Vamanapuram River is an  long river in southern Kerala that flows through the northern parts of Thiruvananthapuram district. It is also the longest river in Thiruvananthapuram district. The river is also known as "Kollampuzhayaru" and "Attingalaru".The two tributaries of this river are the Upper Chittar & Manjaprayaar streams which originates near Ponmudi hill station.

Course 
The river originates in the Chemunjimotta hills (alt. 1860m) hills on the southern side of the Western Ghats, and flows entirely through Thiruvananthapuram district of Kerala. It course ends in Anjengo Lake (Anchuthengu Lake) near Chirayinkeezhu. The river flows along Attingal municipality, Karette, Palode, Vithura and Kallar.  Thiru Aaraattu Kavu Devi Temple, Kollampuzha that is connected with Travancore royal family is situated on the banks of this river.
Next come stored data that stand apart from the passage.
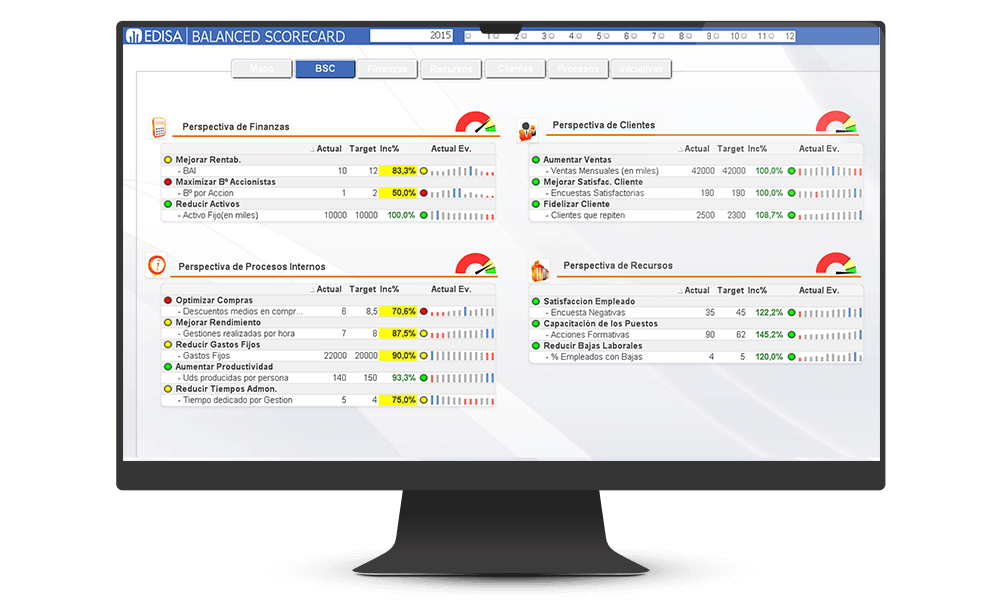Switch to the Mapa tab
Viewport: 1000px width, 600px height.
tap(261, 69)
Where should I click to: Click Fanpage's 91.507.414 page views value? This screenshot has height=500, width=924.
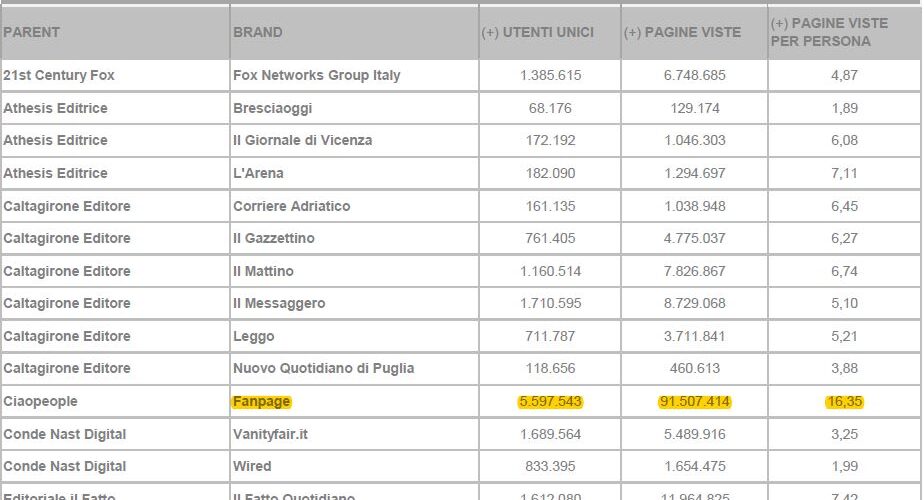(695, 402)
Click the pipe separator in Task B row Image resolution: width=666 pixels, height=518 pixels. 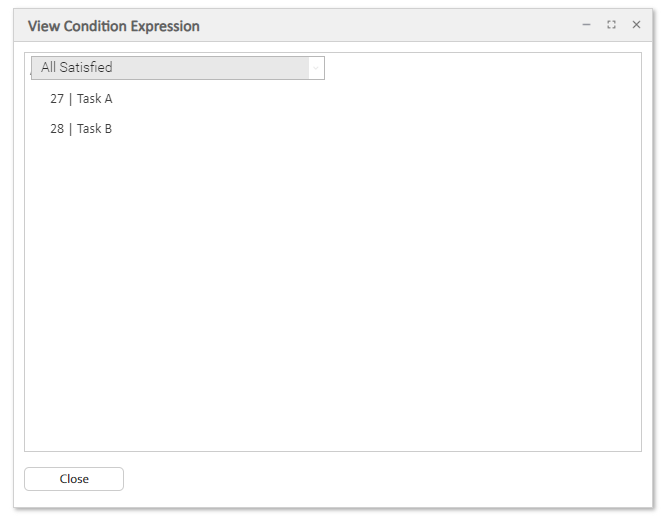click(x=70, y=129)
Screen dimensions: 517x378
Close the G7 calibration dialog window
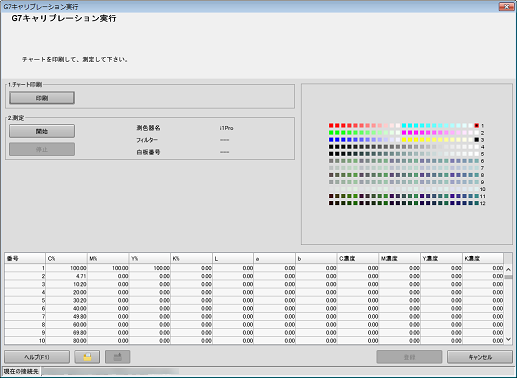click(x=506, y=6)
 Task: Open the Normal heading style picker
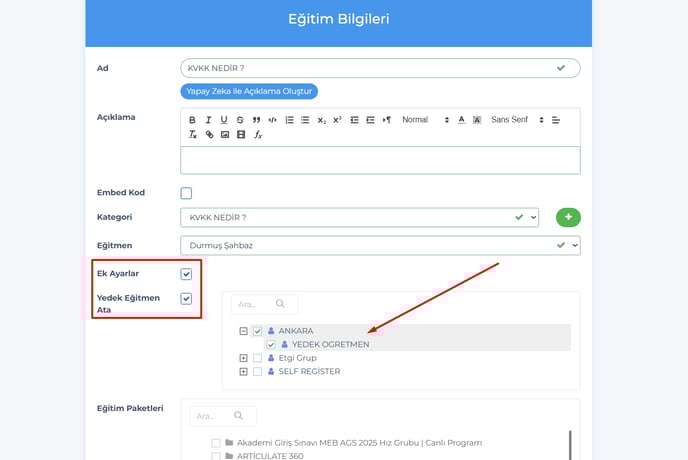pos(425,120)
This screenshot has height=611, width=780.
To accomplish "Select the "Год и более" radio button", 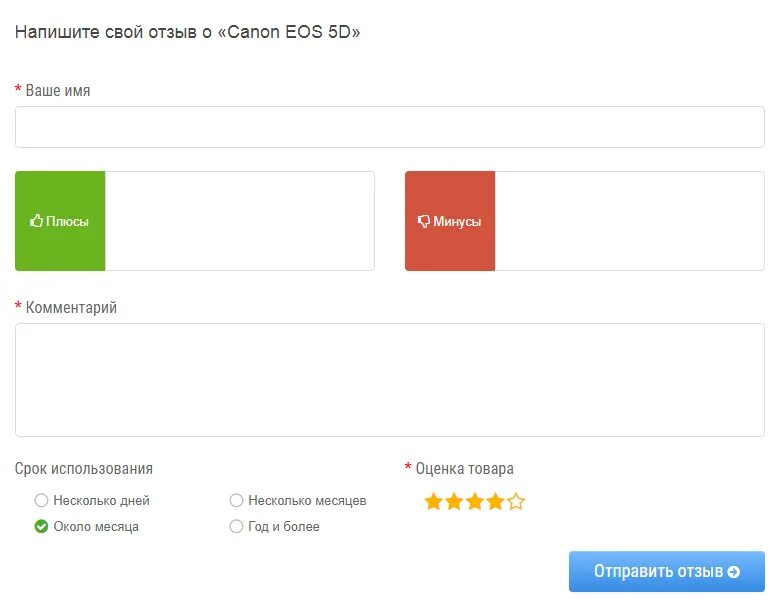I will tap(236, 526).
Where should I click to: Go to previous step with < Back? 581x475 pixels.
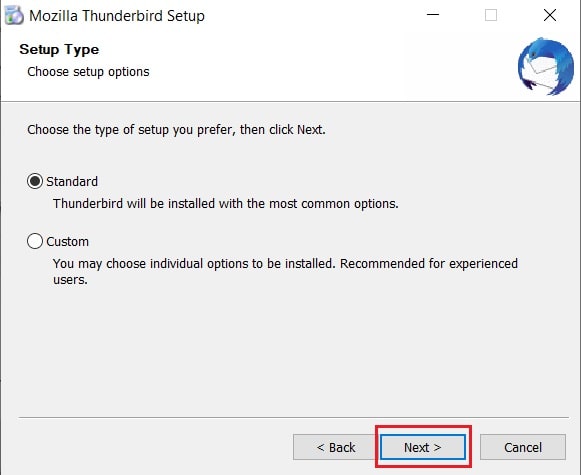pyautogui.click(x=335, y=447)
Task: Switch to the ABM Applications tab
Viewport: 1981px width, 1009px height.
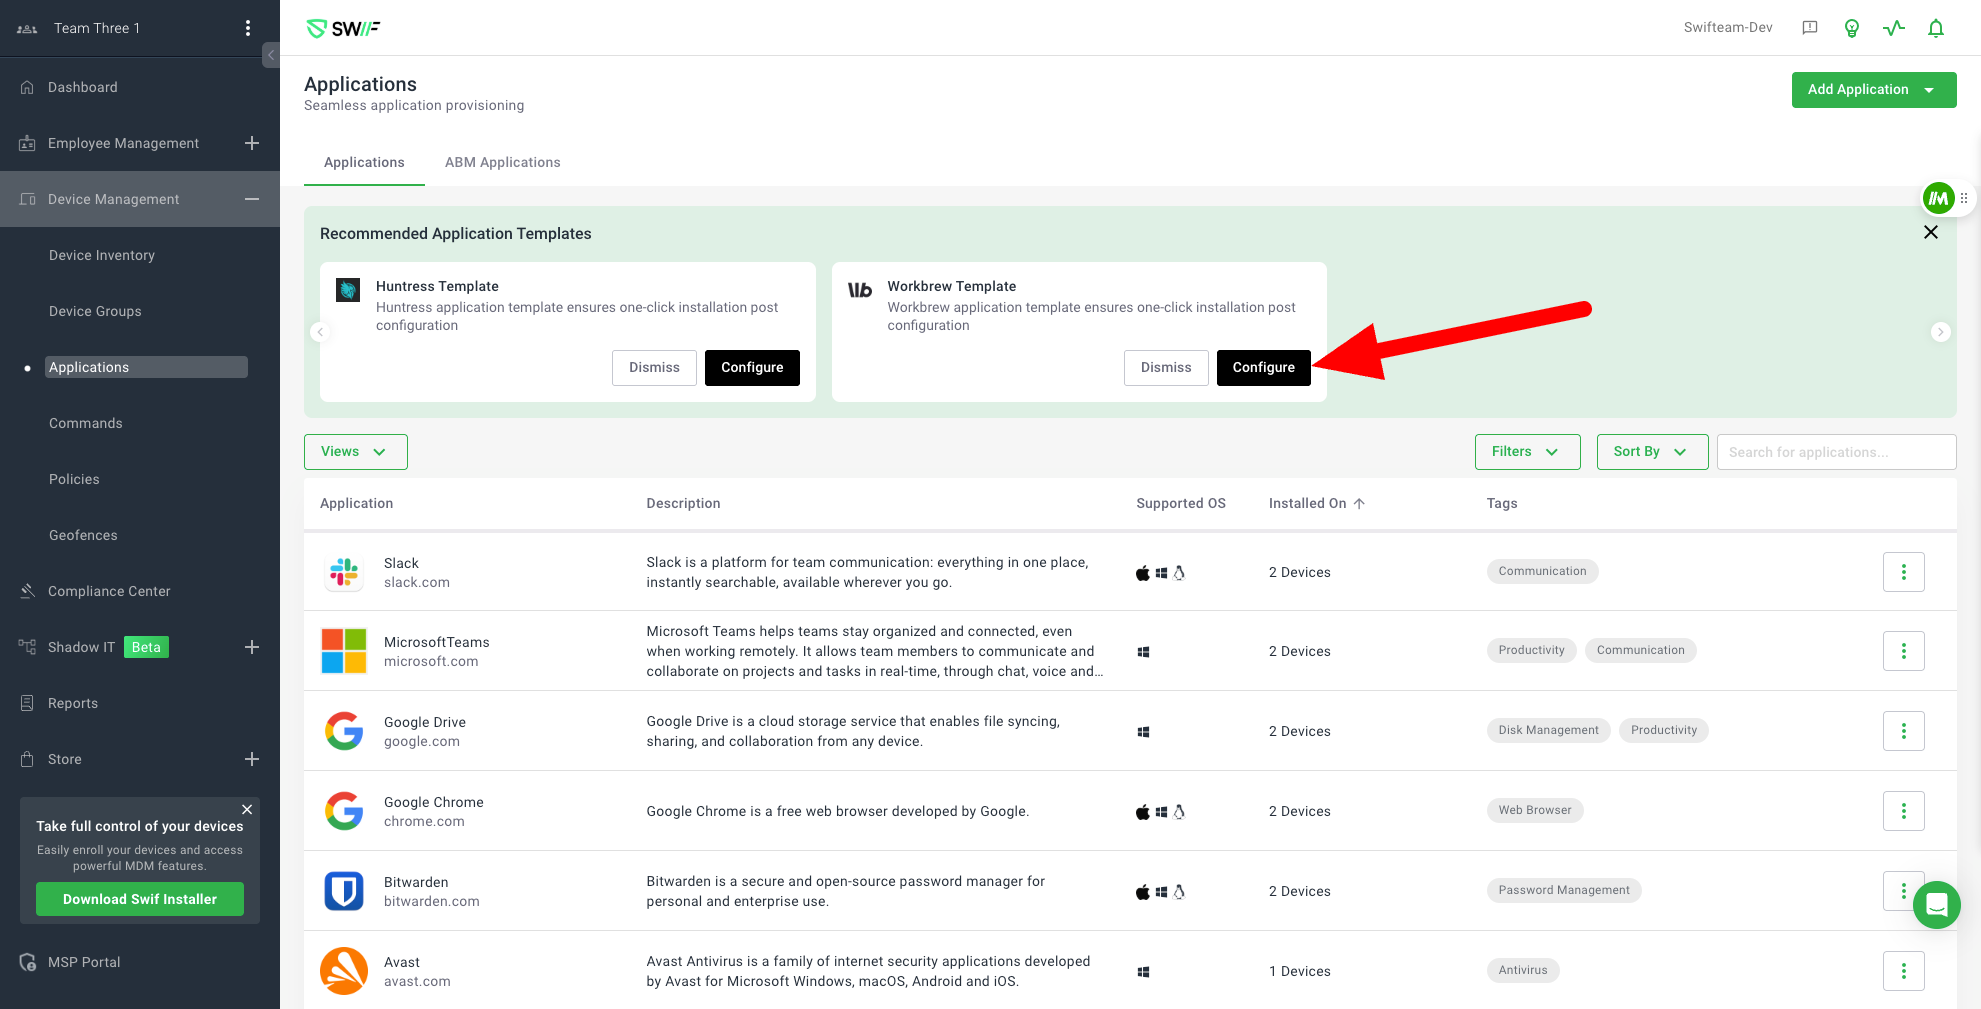Action: coord(502,162)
The Meenmutty Falls is situated in the upper course of this river.

Significance 
The river is a major source of water for Municipalities of Attingal and Varkala. There is boating available in the lower course of river near Chirayinkeezhu. There is considerable tourism activities in the upper course of river especially at Meenmutty Falls and Thavakkal waterfalls.

Vamanapuram Irrigation Project 
It was envisaged in 1970's but couldn't materialize due to opposition from people. It is the only river in the district without a dam and there are currently plans to build a regulator in the river by Kerala Water Authority.